Set task —
Copy out every line in the rows below that contains the word "Viewport".

——

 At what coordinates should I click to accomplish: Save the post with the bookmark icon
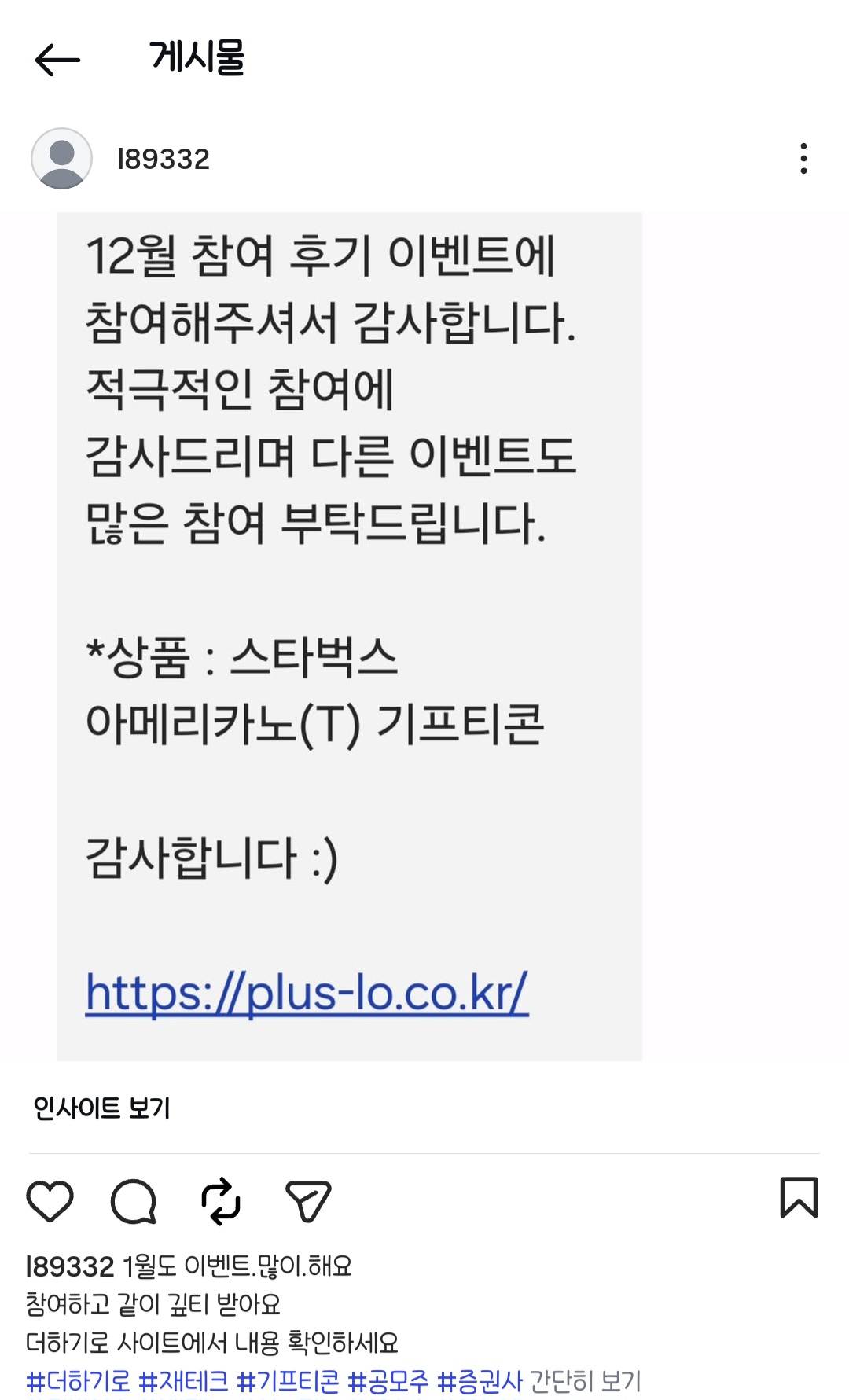[x=799, y=1198]
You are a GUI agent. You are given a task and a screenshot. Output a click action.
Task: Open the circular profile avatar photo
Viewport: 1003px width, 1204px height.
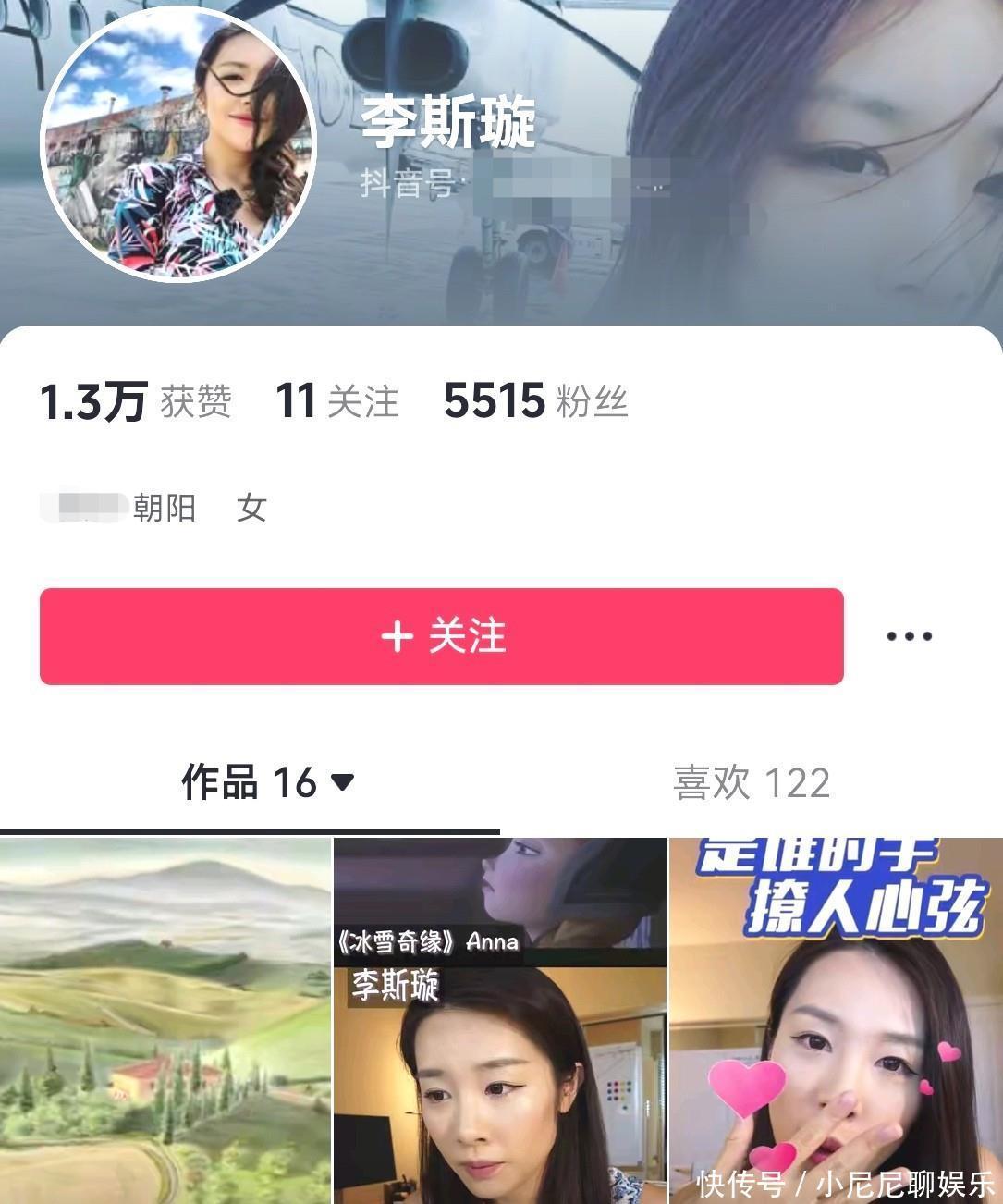click(177, 143)
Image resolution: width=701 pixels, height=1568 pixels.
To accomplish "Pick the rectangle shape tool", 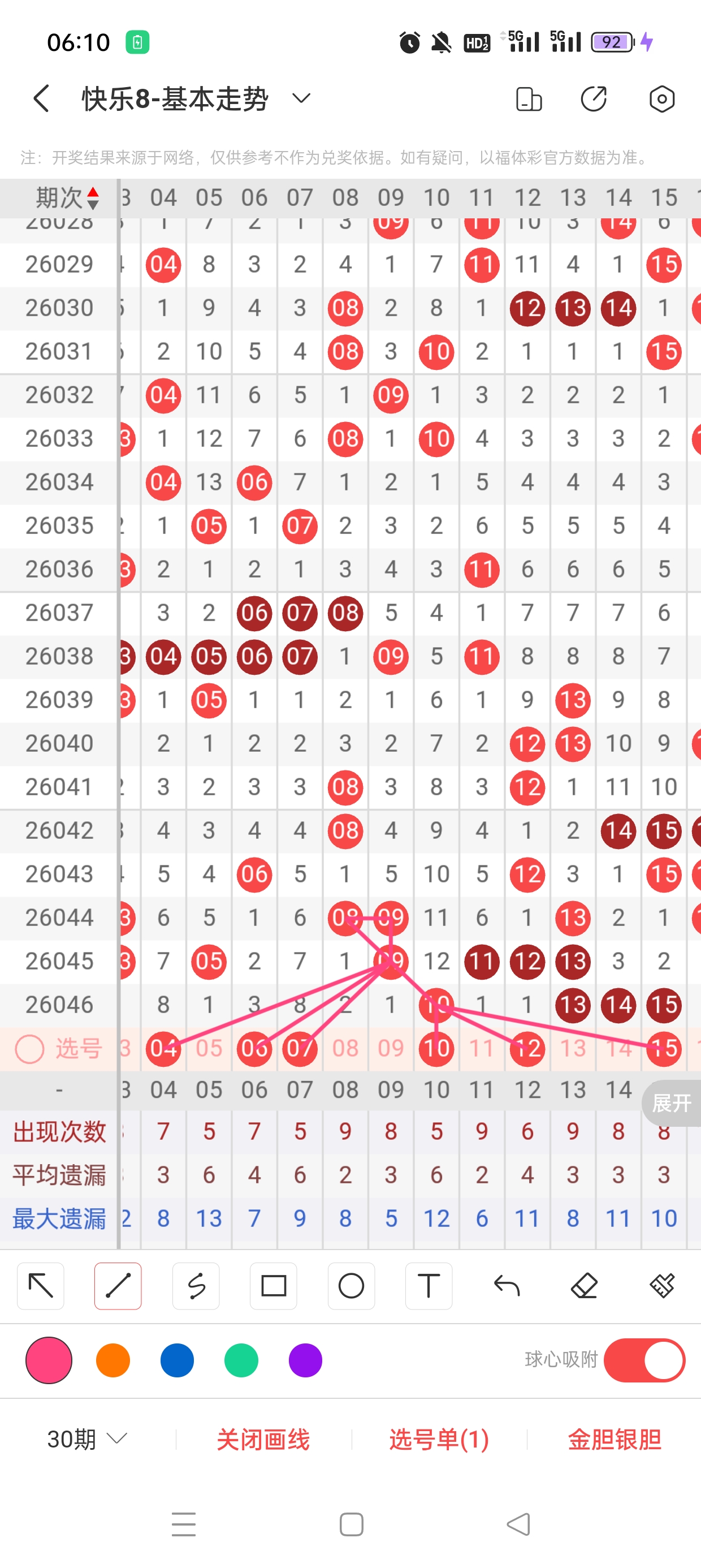I will (274, 1286).
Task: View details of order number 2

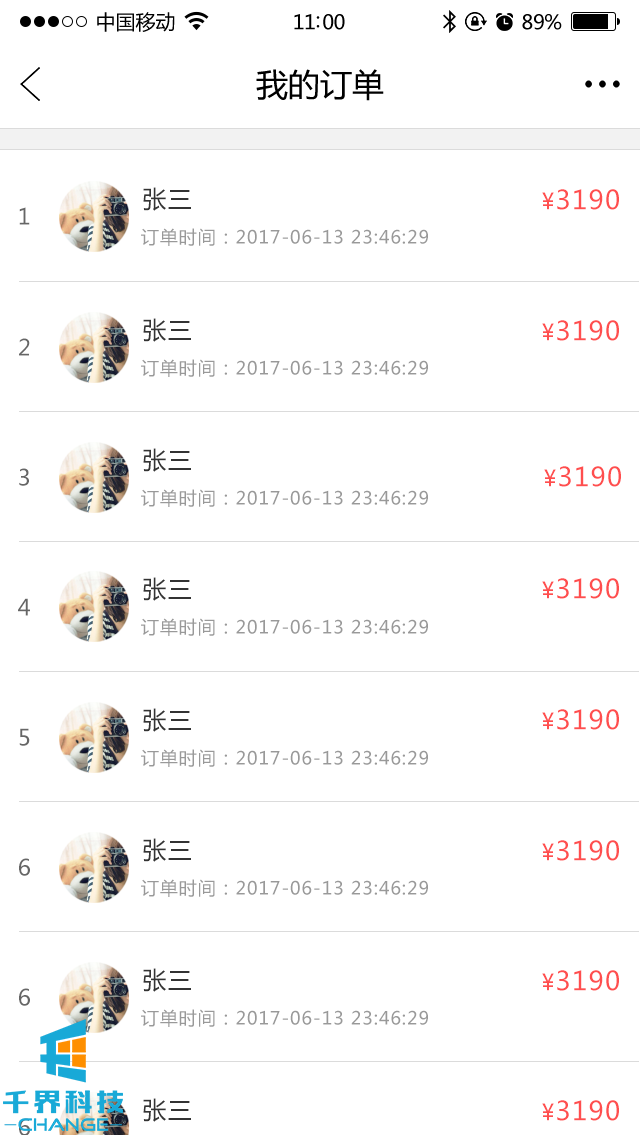Action: point(320,347)
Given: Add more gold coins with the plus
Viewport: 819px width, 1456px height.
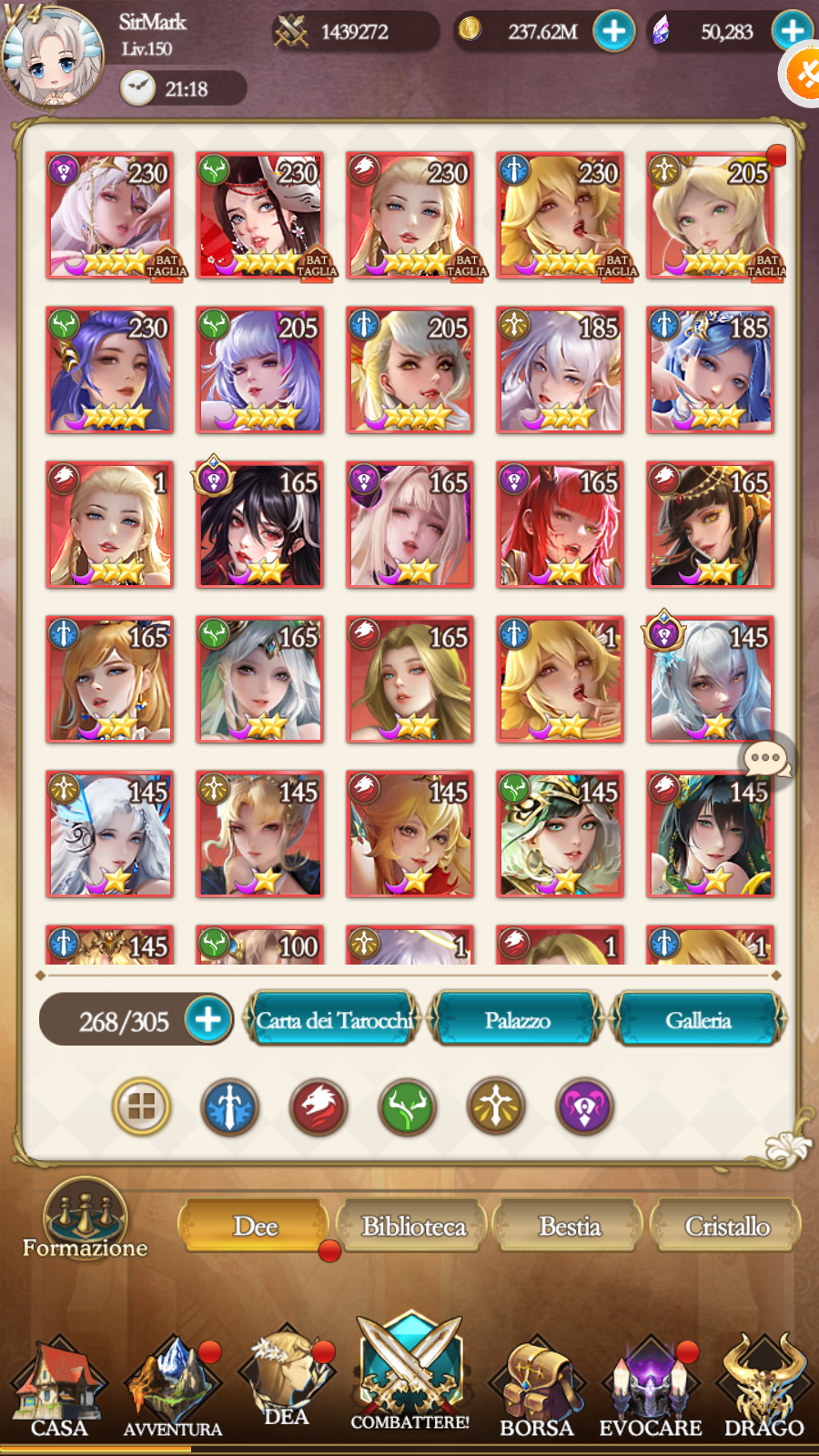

——

The solution —
Viewport: 1003px width, 1204px height.
Viewport: 819px width, 1456px height.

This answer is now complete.